EON SEZ in PuneNew Delhi: On a move to stimulate commercial real estate in India, the Government has done away with the mandatory requirement of 10 hectares of minimum land area for setting up an IT or ITES special economic zone (SEZ). It has set built-up area requirements to be met by SEZ developers.

They now need 100,000 sqm for the seven major cities, 50,000 square metres for Category B cities and 25,000 square metres for the remaining cities. With this reform, in cities such as Bangalore and Chennai (where the FSI for IT Parks is as high as 3.25-3.75), an SEZ can now come up on a small chunk of land with 7 acres too.

The government on April 18th, announced the new reforms, including easing of land requirement norms and an exit policy, to rekindle investor interest in SEZs. 

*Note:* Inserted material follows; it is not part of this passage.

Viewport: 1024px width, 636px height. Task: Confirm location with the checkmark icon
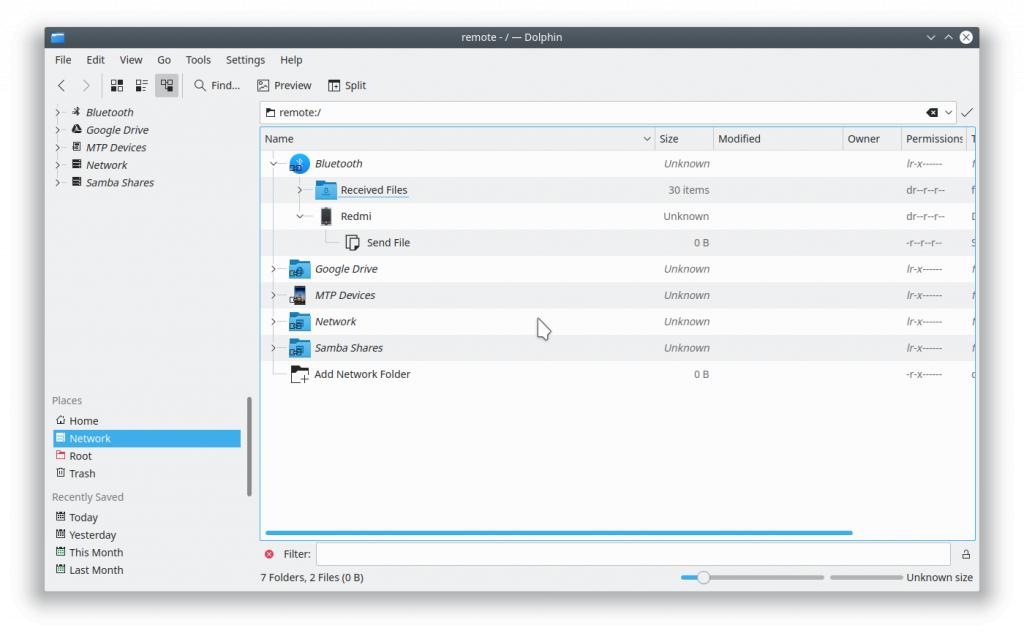point(967,113)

Compared to the previous set of requirements, the new amendments have many benefits. As an outcome of this move, many IT companies will now be able to launch their own SEZs. Earlier, only the IT biggies could have their own IT SEZs, given the capital required to buy 25 acres land. But now, even small developers will be able to buy smaller contiguous land parcels and develop their own SEZs.

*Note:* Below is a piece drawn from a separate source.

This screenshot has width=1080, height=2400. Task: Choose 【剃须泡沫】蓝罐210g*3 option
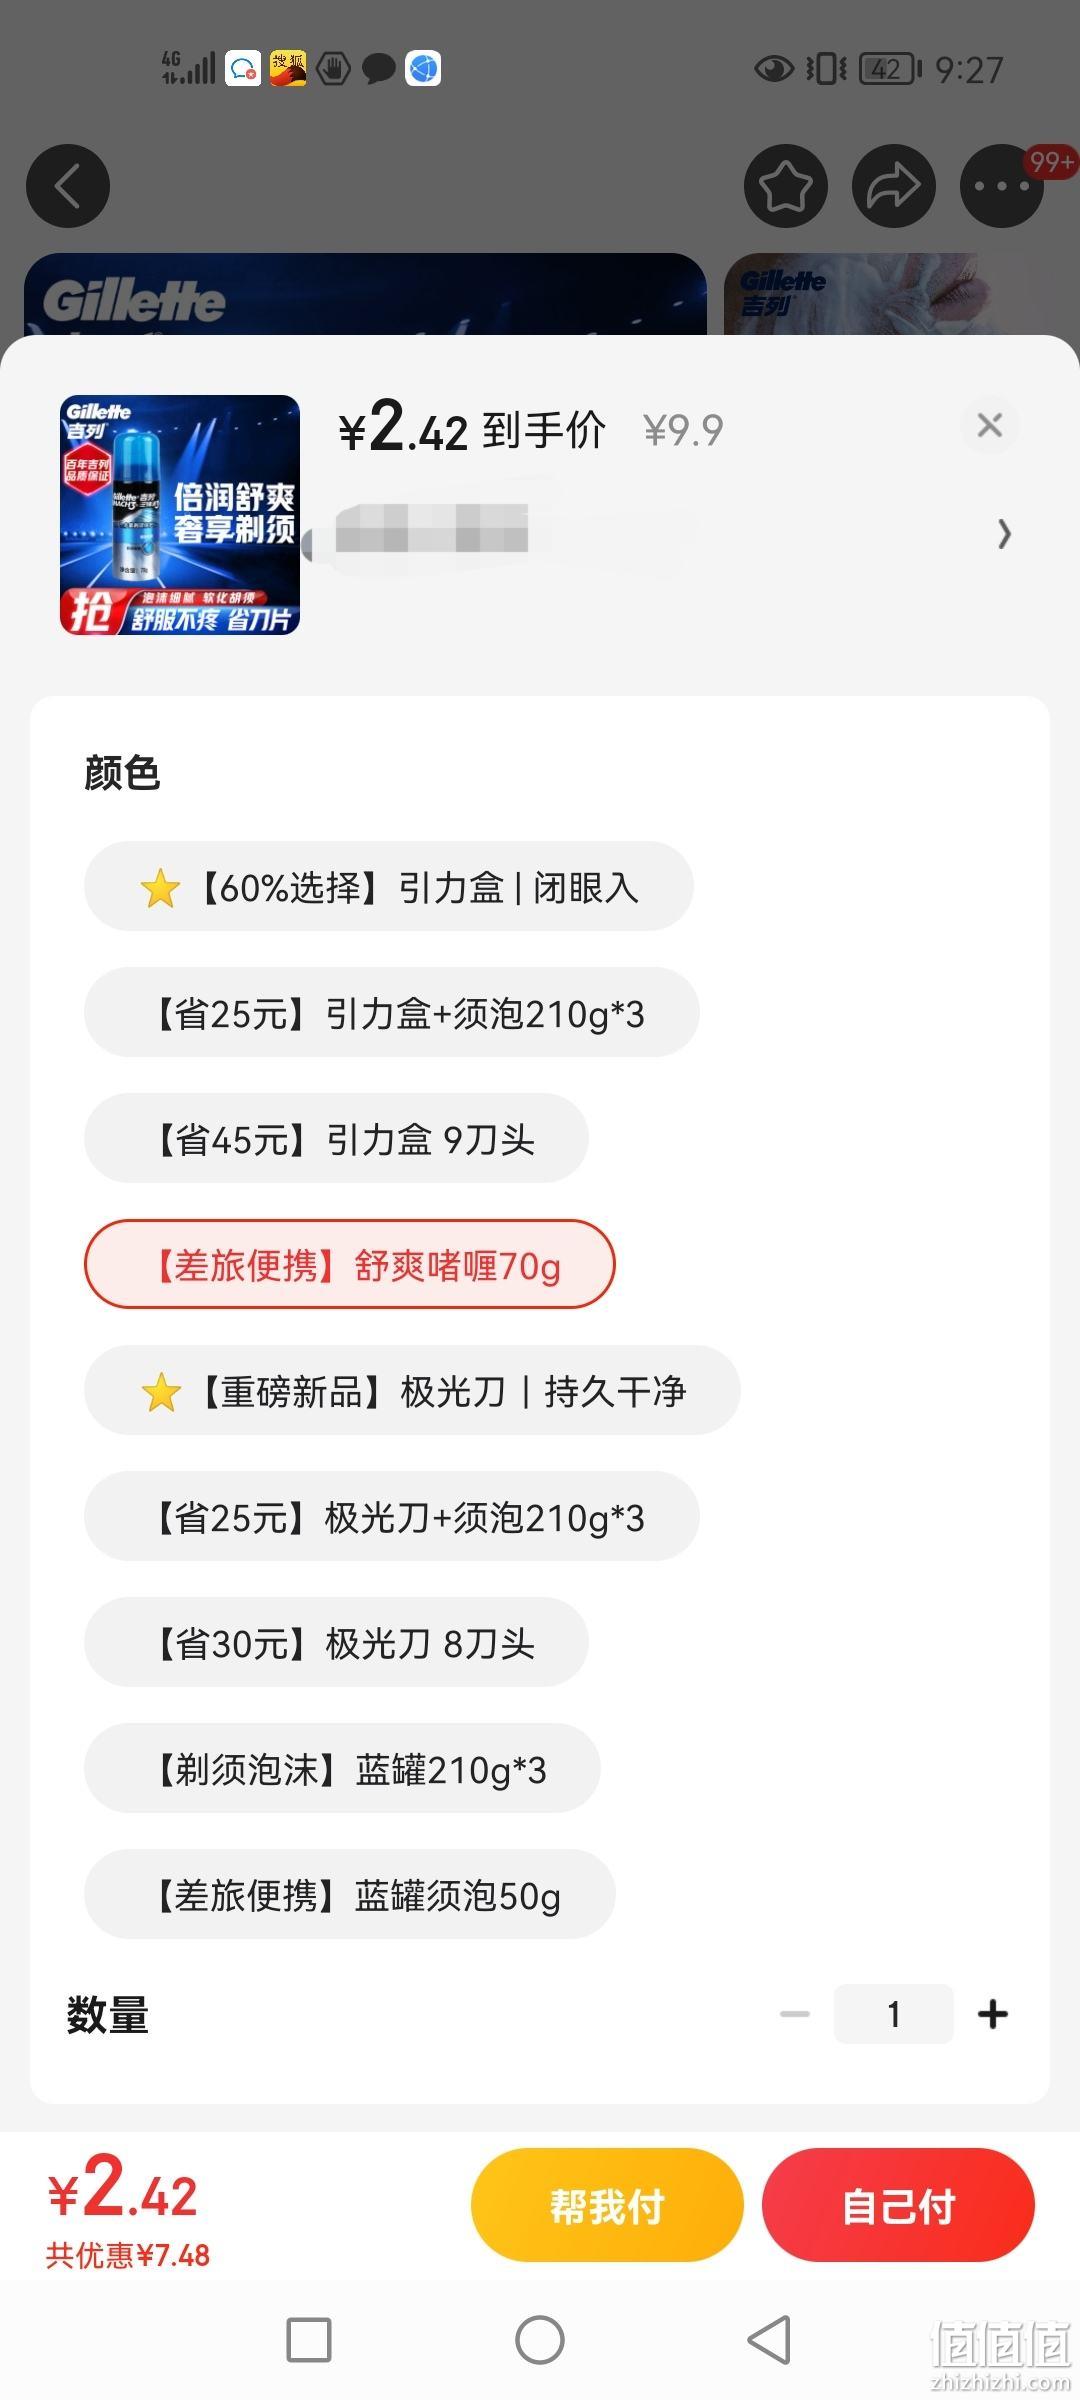click(x=342, y=1769)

Under the previous norms, some of the developers had even urged the government to cancel their SEZ licenses as they had failed to acquire large land areas. Implementation of Minimum Alternative Tax (MAT) and Dividend Distribution Tax (DDT) has also adversely affected the growth of SEZs besides economic slowdown.

Further, the new SEZ reforms will pave way to more mixed use developments. The IT SEZ developers who have already met the criteria of having 100,000 sqm built-up area, will be allowed to transform the remaining land for residential use, giving the mixed-use edge. They can use such land to develop walk-to-work residential projects. Developers can divide up their land holdings and give smaller parts to IT companies to develop their own IT SEZs.

The reforms in SEZ norms also makes it easier to exit from SEZs given that transfer of ownership of SEZ units (including sale) has been allowed. Real Estate Private Equity Funds with foreign capital are allowed to take up smaller deals which is likely to attract more FDI into the sector.

The infusion of FDI into the real estate markets of smaller cities can also become a critical factor in IT/ITES companies looking to move into these cities. It will ensure an obvious positive impact on their local economies and also the growth of their real estate markets across all segments.